_What you need to do:_ Quote, word for word, only the lines running from the line with "Click row index 619" through the end of the listing. Leave out the pictures.

++++++++++++++++++++

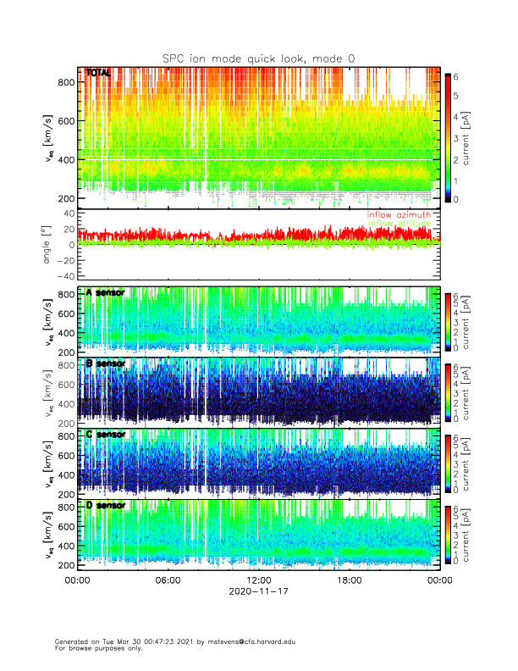Viewport: 518px width, 671px height.
Task: Click the A sensor colorbar
Action: [x=449, y=320]
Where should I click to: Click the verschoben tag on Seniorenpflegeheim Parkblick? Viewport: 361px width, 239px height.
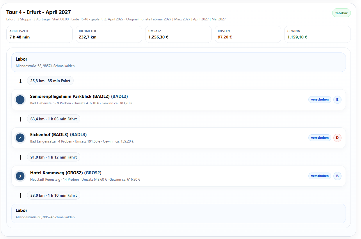pos(320,100)
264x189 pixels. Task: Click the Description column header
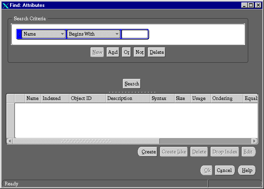[128, 98]
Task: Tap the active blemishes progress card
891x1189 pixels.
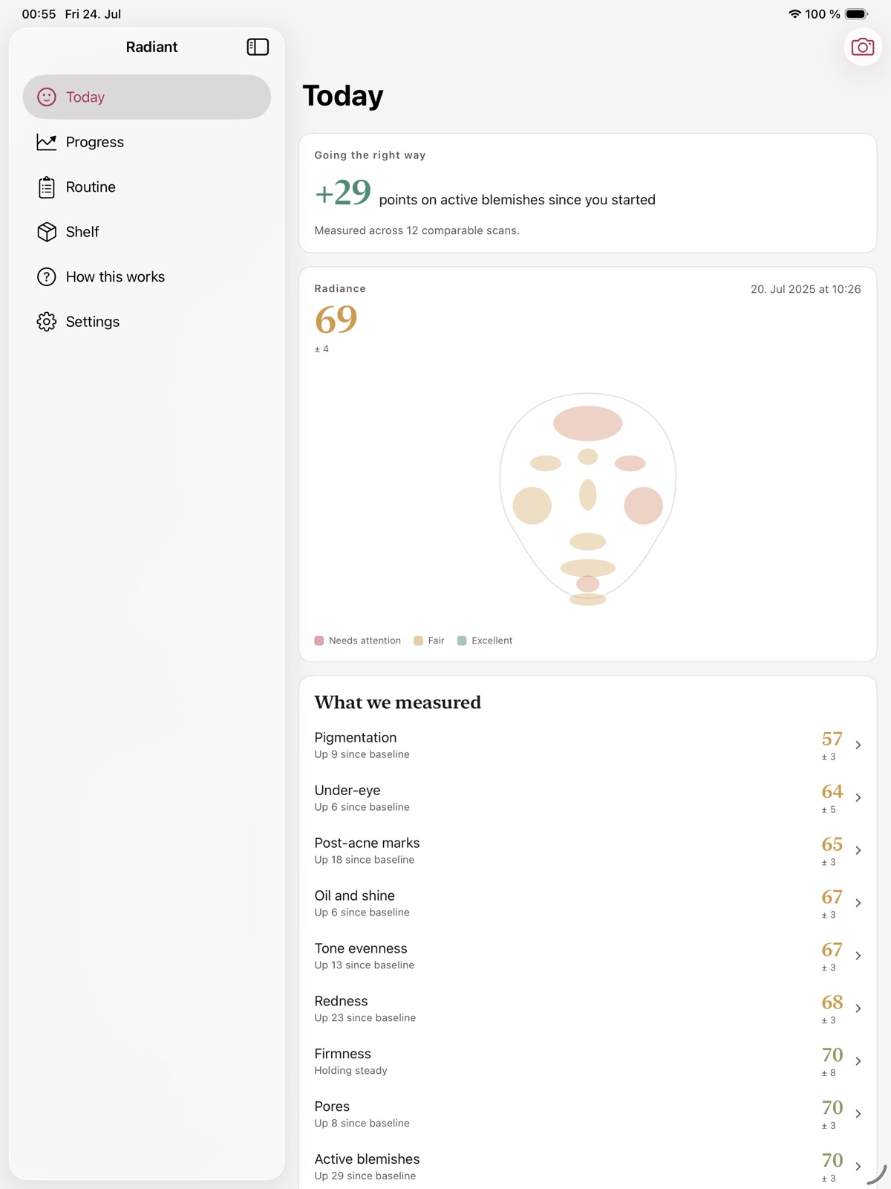Action: 588,193

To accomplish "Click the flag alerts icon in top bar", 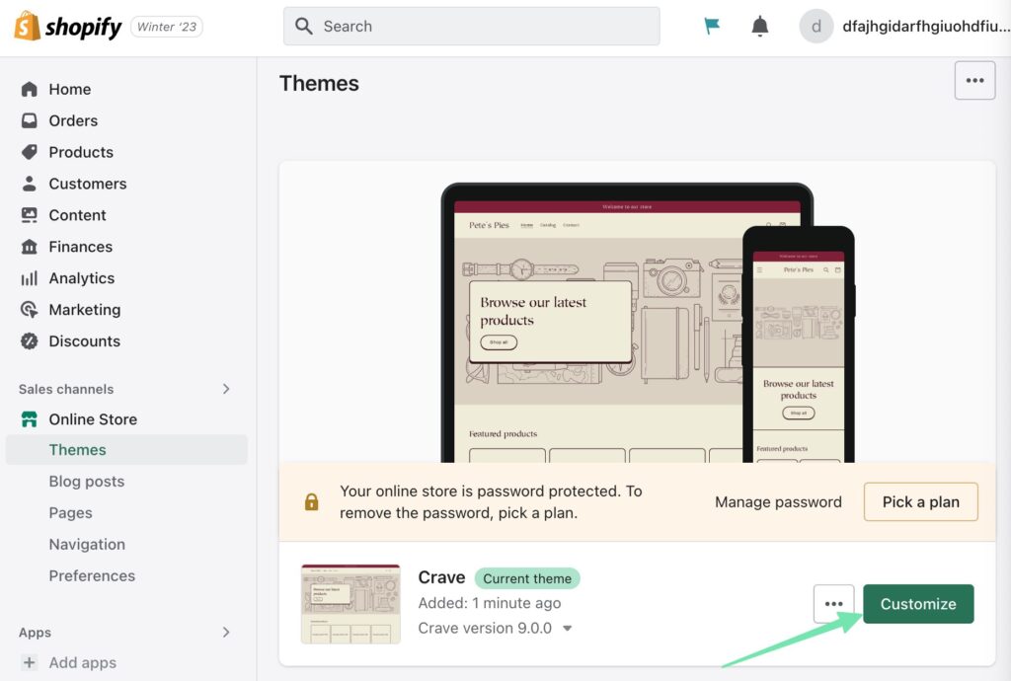I will pyautogui.click(x=712, y=26).
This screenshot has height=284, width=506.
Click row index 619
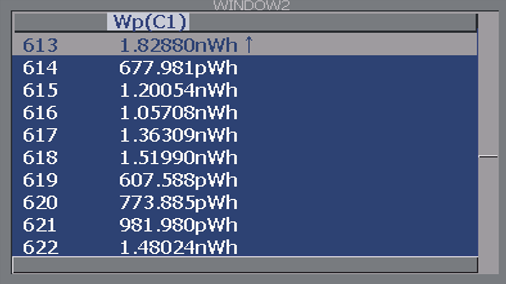[x=40, y=180]
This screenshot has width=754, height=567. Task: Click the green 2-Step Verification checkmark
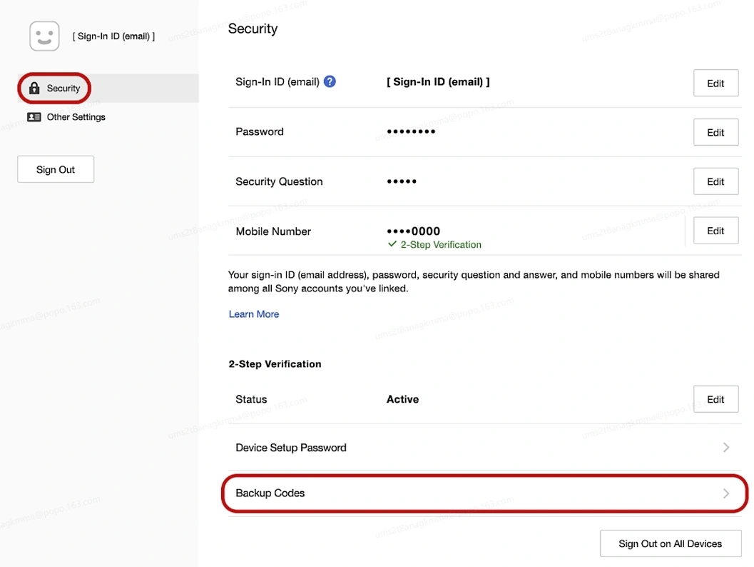point(392,244)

++++++++++++++++++++

_Response to the task:_
Click row index 619
[x=40, y=180]
This screenshot has width=754, height=567. Task: Click the green 2-Step Verification checkmark
point(392,244)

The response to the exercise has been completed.